In Nigeria, the Implementation Framework provides in the Audit template, that DPIA policy should be able to address the following issues
- a description of the envisaged processing operations;
- the purposes of the processing;
- the legitimate interest pursued by the controller;
- an assessment of the necessity and proportionality of the processing operations in relation to the purposes;
- an assessment of the risks to the rights and freedoms of data subject; and
- risk mitigation measures being proposed to address the risk.
In Kenya, the DPIA must include the following (Section 31(2) of the Act):
- A systematic description of the envisaged processing operations and the purposes of the processing, including, where applicable, the legitimate interest pursued by the data controller or data processor;
- An assessment of the necessity and proportionality of the processing operations in relation to the purposes;
- An assessment of the risks to the rights and freedoms of data subjects; and
- The measures envisaged to address the risks and the safeguards, security measures, and mechanisms to ensure the protection of personal data and to demonstrate compliance with the Act, taking into account the rights and legitimate interests of data subjects and other persons concerned.
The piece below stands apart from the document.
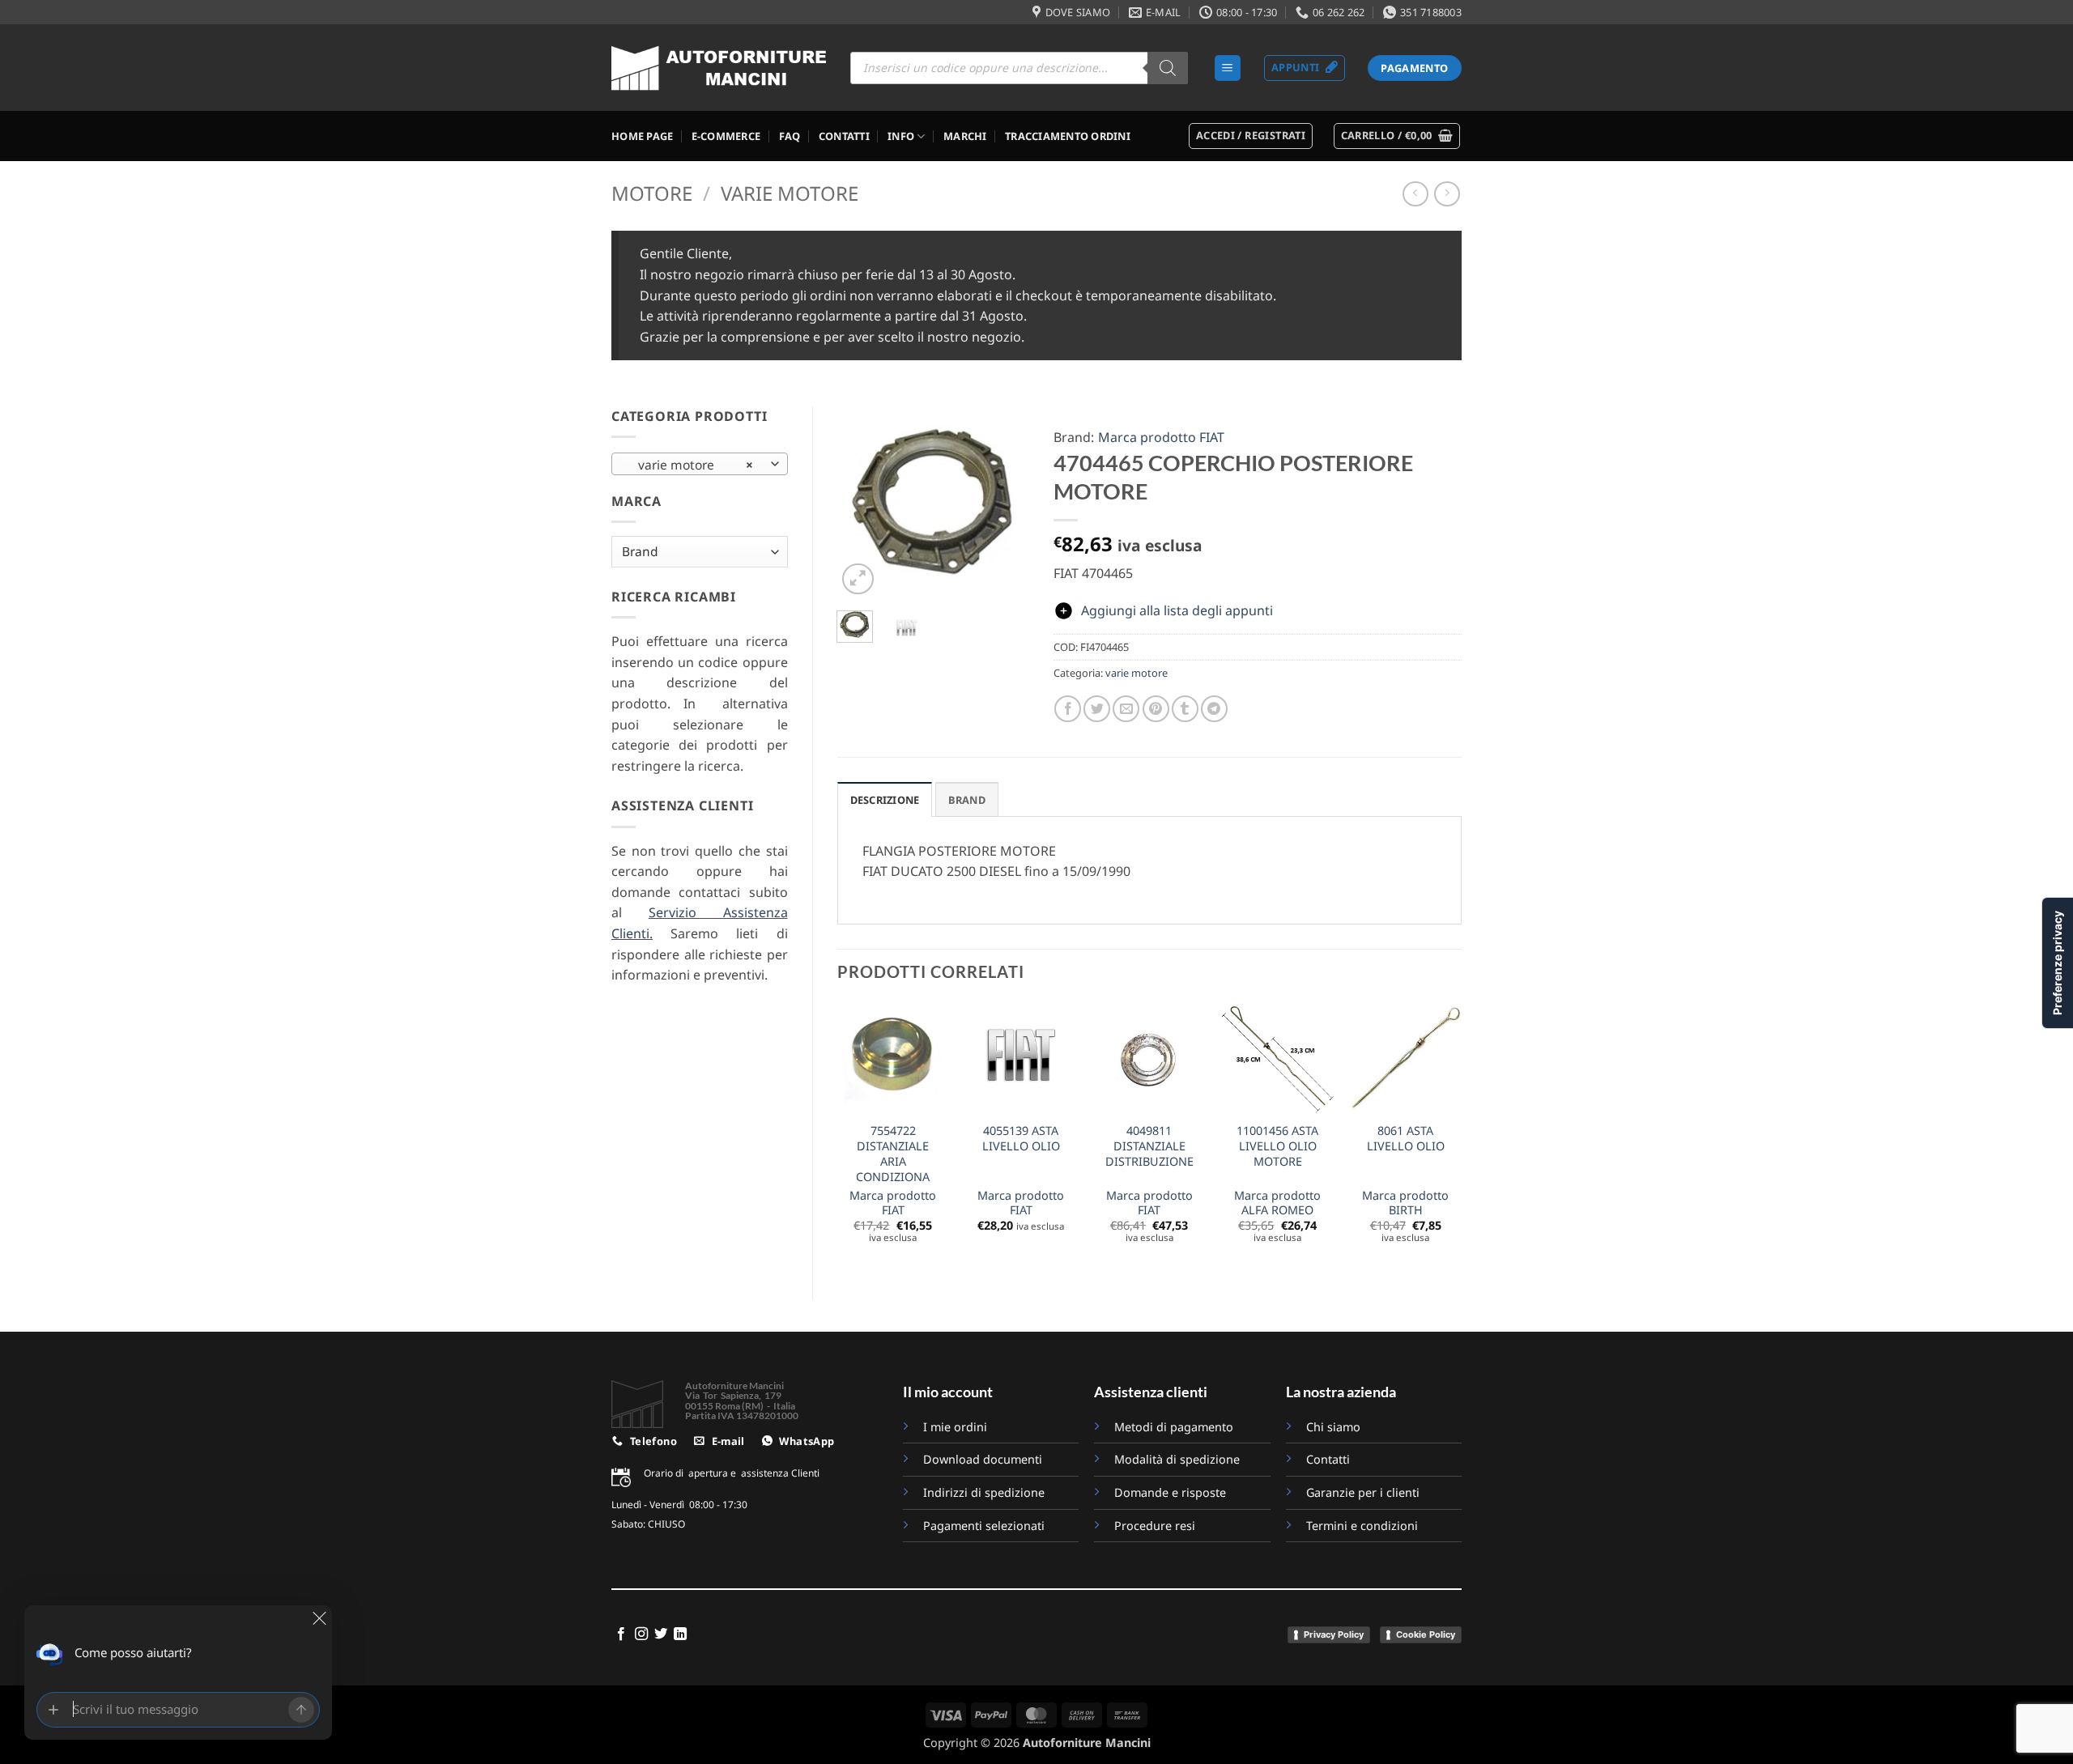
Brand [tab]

A reoccurring element in the above provisions show that a systematic description of the processing and an assessment of the necessity and proportion of the processing is vital.
A DPIA is typically completed by documenting:
- The nature of processing – what you intend to do with the data,
- The scope – what data will be processed,
- The context – internal and external factors that may affect expectations or impact, and
- The Purpose – why the organization wants to process the data.
- The assessment should also identify any technical and organizational measures that should be implemented to mitigate the identified risks as well as measures to monitor compliance with those measures.
Conclusion
To identify, assess, and manage the potential risks associated with the use of personal data, organizations should conduct a data impact assessment, where applicable. This assessment can help organizations identify areas where they can make better use of their data to provide better customer service and develop more effective strategies. By taking a proactive approach to data protection, organisations can reduce their exposure to data protection risks, and ensure that they are compliant with applicable data protection regulations.